## DATASET CONTENT
►
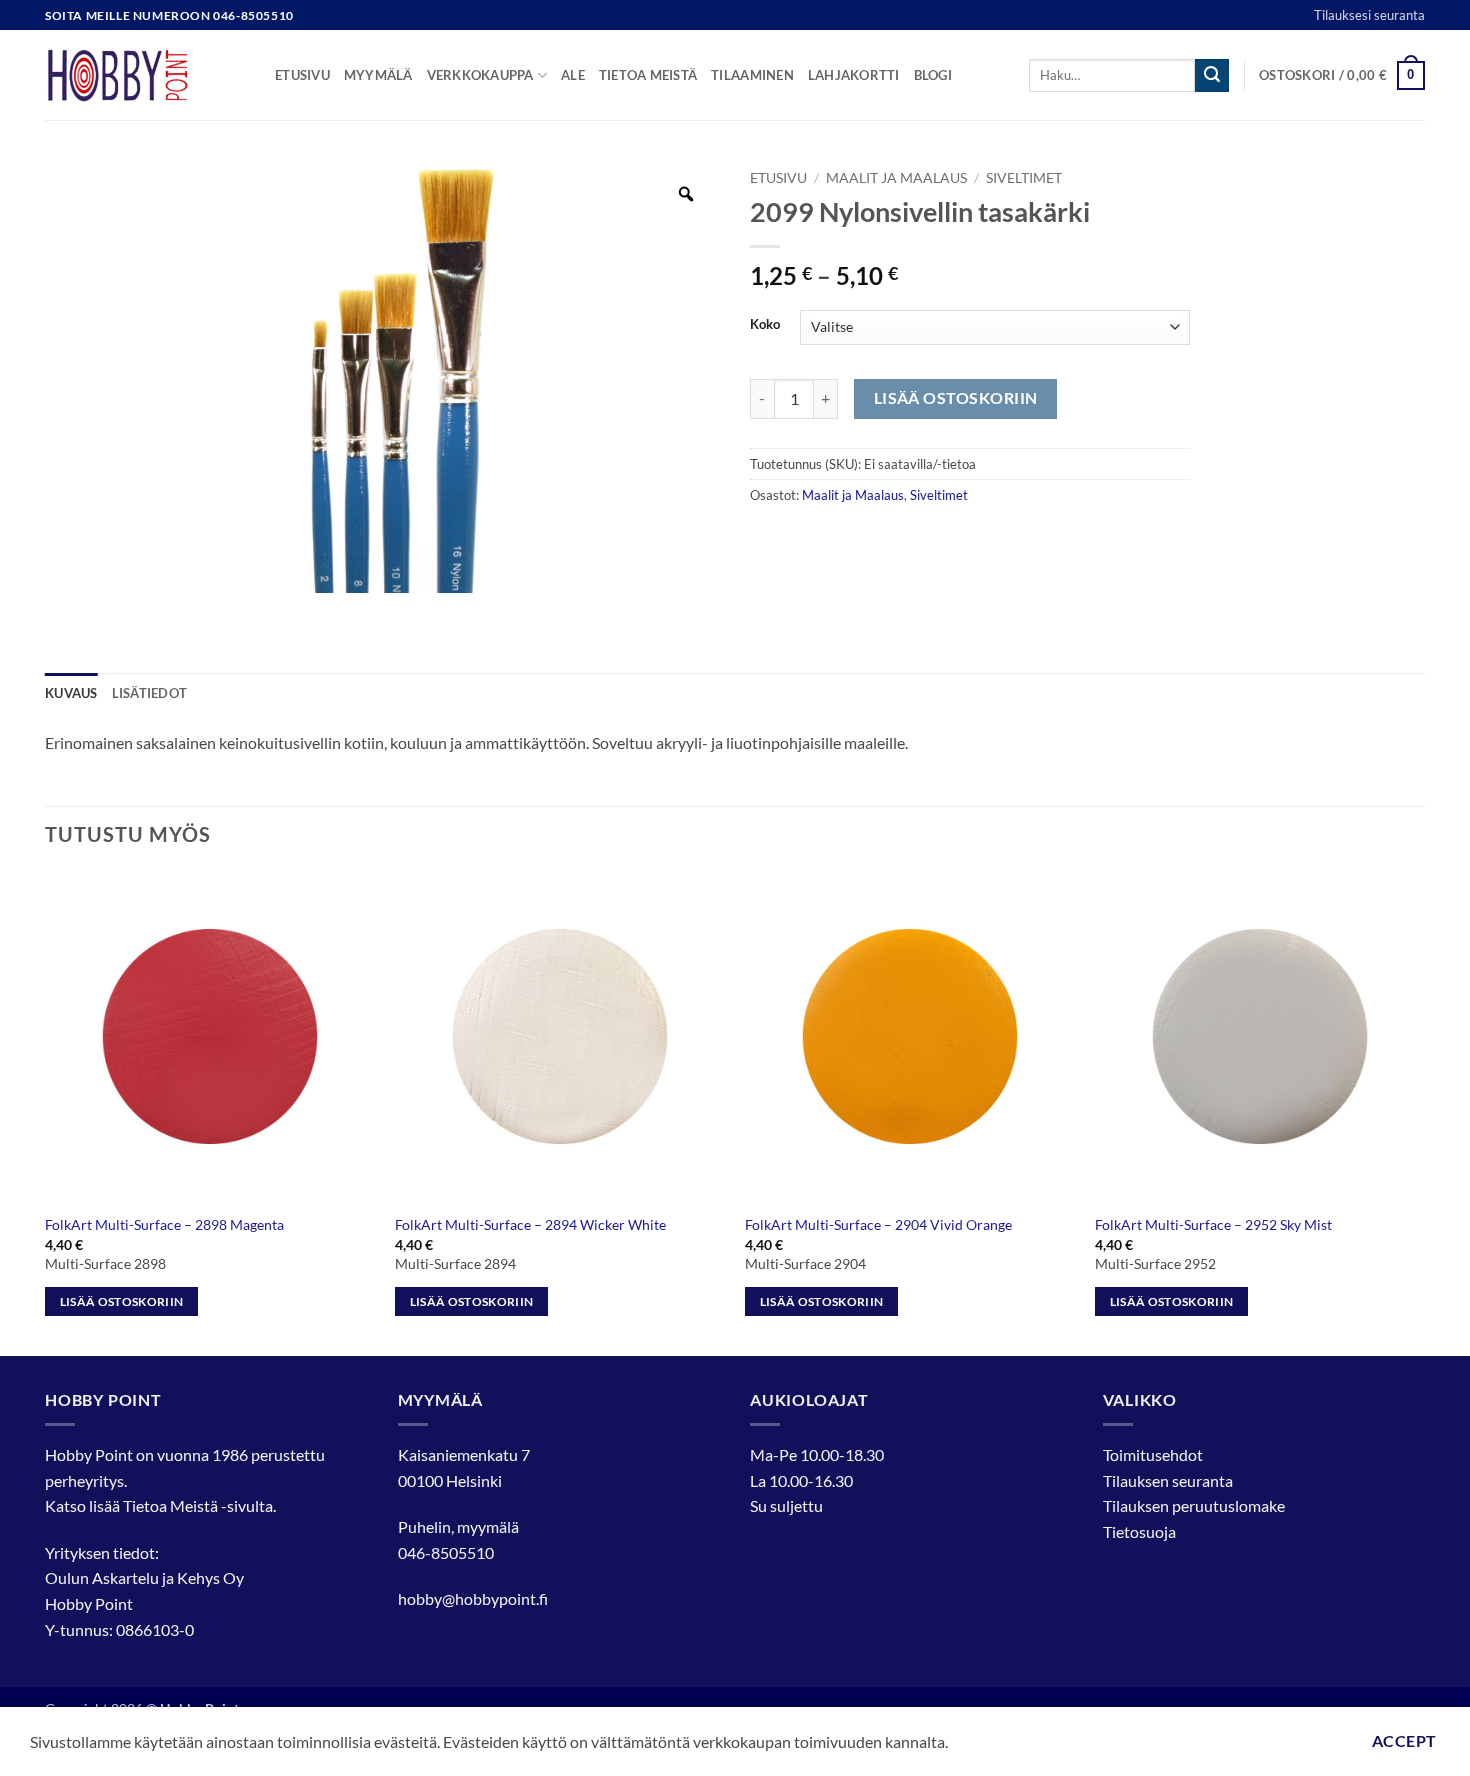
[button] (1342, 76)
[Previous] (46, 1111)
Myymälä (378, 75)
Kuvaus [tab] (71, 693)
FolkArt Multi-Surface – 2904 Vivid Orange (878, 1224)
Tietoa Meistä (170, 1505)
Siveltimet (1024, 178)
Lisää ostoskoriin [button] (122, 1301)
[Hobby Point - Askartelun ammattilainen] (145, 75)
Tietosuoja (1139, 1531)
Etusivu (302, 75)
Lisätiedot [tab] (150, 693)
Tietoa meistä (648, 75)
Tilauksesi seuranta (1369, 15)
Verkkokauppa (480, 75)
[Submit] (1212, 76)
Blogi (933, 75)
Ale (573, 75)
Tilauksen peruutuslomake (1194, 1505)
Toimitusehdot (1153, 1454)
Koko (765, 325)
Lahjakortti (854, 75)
◄
## TASK REQUIREMENTS
Copy out the records exactly; the pictures stay behind.

## WRITTEN REPLY
[button] (1342, 76)
[Previous] (46, 1111)
Myymälä (378, 75)
Kuvaus [tab] (71, 693)
FolkArt Multi-Surface – 2904 Vivid Orange (878, 1224)
Tietoa Meistä (170, 1505)
Siveltimet (1024, 178)
Lisää ostoskoriin [button] (122, 1301)
[Hobby Point - Askartelun ammattilainen] (145, 75)
Tietosuoja (1139, 1531)
Etusivu (302, 75)
Lisätiedot [tab] (150, 693)
Tietoa meistä (648, 75)
Tilauksesi seuranta (1369, 15)
Verkkokauppa (480, 75)
[Submit] (1212, 76)
Blogi (933, 75)
Ale (573, 75)
Tilauksen peruutuslomake (1194, 1505)
Toimitusehdot (1153, 1454)
Koko (765, 325)
Lahjakortti (854, 75)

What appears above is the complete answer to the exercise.